Leukemia is one of the most common types of cancer. Even though there are ways to treat leukemia with an allogeneic stem cell transplantation, people can suffer from a relapse and the disease can often be lethal. The goal of this project is to study the role of the leukemic microenvironment in the bone marrow, more specifically in the hematopoietic stem cell niche, where the hematopoietic stem cells (HSCs) and the mesenchymal stem/stromal cells (MSCs) are located. Both cell types play an essential role in the stem cell niche and accordingly influence the development of leukemia. In this study, we aim to identify whether the first steps in leukemia development is the malignant transformation of hematopoietic cells or whether the formation of a malignant microenvironment is the initial step. For this purpose, the interactions of leukemic and healthy hematopoietic and stromal cells with their environment and their interplay will be investigated. To mimic the bone marrow in health and leukemia, we will take advantage of a macroporous cationized bovine serum albumin (cBSA) hydrogel developed earlier by the group as a 3D in vitro model of the HSC niche.

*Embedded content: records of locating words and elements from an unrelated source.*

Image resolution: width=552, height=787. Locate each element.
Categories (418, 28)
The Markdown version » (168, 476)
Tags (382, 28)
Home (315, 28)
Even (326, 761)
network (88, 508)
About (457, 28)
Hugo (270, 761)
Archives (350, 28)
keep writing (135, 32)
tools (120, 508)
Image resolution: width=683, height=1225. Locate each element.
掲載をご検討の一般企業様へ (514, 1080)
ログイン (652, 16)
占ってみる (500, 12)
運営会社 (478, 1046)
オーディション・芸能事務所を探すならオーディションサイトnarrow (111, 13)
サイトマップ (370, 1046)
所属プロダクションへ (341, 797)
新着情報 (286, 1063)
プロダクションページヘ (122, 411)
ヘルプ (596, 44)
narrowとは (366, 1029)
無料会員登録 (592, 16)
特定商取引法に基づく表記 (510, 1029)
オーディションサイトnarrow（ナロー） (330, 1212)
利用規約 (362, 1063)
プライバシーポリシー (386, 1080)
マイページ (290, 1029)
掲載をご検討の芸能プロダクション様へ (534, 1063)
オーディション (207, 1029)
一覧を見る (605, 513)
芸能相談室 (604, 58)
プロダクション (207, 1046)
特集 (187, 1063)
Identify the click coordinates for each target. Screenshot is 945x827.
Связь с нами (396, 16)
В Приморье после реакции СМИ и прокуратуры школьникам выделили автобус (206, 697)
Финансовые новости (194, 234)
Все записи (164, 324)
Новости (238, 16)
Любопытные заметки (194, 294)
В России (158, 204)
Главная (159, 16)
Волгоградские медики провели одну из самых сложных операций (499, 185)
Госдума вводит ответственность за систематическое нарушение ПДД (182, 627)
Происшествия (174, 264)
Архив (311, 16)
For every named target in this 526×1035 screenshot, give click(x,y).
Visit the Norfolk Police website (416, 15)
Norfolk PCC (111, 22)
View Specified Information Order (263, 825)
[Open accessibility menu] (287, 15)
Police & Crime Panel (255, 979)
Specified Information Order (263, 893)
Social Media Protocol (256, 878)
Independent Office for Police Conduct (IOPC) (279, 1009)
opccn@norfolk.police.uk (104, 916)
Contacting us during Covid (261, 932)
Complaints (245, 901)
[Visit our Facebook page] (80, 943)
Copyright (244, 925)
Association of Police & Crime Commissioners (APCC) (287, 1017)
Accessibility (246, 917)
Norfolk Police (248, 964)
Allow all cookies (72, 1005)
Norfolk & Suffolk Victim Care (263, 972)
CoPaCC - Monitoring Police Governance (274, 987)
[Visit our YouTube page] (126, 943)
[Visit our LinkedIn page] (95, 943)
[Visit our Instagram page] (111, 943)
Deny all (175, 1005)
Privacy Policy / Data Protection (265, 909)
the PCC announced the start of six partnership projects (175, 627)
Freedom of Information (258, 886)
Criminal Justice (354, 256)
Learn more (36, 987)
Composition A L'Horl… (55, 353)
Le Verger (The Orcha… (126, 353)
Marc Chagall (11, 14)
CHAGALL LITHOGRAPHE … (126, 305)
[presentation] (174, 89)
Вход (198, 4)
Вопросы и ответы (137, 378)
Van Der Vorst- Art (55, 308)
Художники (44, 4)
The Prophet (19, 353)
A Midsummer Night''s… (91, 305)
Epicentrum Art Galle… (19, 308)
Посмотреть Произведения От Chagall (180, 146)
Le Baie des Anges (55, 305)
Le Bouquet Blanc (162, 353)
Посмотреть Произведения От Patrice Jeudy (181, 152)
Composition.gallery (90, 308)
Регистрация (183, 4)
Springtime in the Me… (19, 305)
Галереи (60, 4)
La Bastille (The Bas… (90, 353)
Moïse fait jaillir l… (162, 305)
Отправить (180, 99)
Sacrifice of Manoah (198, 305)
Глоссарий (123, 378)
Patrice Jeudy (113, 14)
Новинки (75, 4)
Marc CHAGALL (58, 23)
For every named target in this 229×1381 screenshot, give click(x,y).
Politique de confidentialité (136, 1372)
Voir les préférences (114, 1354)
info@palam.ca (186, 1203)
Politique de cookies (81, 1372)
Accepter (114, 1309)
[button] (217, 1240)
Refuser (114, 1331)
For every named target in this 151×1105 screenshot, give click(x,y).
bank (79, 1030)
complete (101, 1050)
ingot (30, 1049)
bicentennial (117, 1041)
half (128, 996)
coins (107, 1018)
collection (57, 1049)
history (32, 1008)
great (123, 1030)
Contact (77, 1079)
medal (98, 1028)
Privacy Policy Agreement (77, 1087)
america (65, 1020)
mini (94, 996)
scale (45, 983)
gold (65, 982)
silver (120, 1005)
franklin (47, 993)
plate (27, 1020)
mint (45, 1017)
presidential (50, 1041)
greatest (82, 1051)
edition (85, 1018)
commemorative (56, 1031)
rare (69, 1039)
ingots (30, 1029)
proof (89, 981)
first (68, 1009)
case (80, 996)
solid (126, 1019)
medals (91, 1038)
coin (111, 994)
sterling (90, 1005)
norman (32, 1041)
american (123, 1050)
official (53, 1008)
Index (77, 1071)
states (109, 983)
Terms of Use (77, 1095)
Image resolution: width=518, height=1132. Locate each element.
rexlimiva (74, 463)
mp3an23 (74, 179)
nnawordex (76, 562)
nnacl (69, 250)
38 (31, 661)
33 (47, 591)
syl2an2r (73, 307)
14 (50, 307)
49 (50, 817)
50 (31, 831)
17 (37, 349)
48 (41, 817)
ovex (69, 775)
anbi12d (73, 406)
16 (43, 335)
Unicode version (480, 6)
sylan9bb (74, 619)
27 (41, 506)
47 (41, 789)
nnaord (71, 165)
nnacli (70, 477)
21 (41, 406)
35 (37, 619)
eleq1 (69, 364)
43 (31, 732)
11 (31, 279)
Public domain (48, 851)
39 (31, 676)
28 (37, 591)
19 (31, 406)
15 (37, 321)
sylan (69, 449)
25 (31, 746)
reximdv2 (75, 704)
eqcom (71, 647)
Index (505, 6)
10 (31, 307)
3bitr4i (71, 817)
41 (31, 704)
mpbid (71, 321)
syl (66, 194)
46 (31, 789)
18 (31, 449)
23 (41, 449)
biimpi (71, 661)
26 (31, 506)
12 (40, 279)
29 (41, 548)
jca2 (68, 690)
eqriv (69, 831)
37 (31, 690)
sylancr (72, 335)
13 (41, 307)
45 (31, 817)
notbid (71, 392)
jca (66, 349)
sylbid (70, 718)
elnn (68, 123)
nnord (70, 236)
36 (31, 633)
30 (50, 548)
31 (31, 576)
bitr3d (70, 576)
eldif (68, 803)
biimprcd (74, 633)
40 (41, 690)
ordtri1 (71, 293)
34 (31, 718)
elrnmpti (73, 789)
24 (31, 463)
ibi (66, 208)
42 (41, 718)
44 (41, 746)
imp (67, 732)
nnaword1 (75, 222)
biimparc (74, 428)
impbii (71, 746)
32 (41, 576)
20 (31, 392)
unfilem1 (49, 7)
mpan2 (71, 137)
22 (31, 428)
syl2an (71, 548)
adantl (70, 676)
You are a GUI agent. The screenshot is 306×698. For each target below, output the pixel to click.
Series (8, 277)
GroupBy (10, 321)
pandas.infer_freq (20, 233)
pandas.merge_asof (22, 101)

These hydrogels will be seeded with HSCs and MSCs from healthy donors to mimic the healthy stem cell niche. A 3D co- culture of MSCs from a leukaemia patient and HSCs from a healthy donor resembles the situation after stem cell transplantation. A culture of healthy MSCs and leukemic blasts from leukemia patients allows us to analyze the effect of leukemic cells on the bone marrow shortly after the outbreak of the disease, the combination of MSCs and blasts from leukemia patients will enable the mimicry of leukemic bone marrow later during later stages of the disease.

First results from such cross experiments with leukemic cell lines showed a clear effect. There is an impact of the leukemic cell lines on the healthy MSC as well as an effect of the leukemic MSC on the HSC. This is particularly apparent in the alteration of surface markers and cytokine profiles. The results provide evidence that the HSC niche is altered in leukemia patients in a way that may might impede successful therapy. In a next step, these results are transferred to primary cells from leukemic donors to more closely mimic the in vivo conditions of a malignant stem cell niche in vitro. Analyzing these models will not only allow to address the question who comes first – the malignant niche or the malignant cell, but also to create patient-specific models that could be used as a drug-testing platform for pharmaceuticals.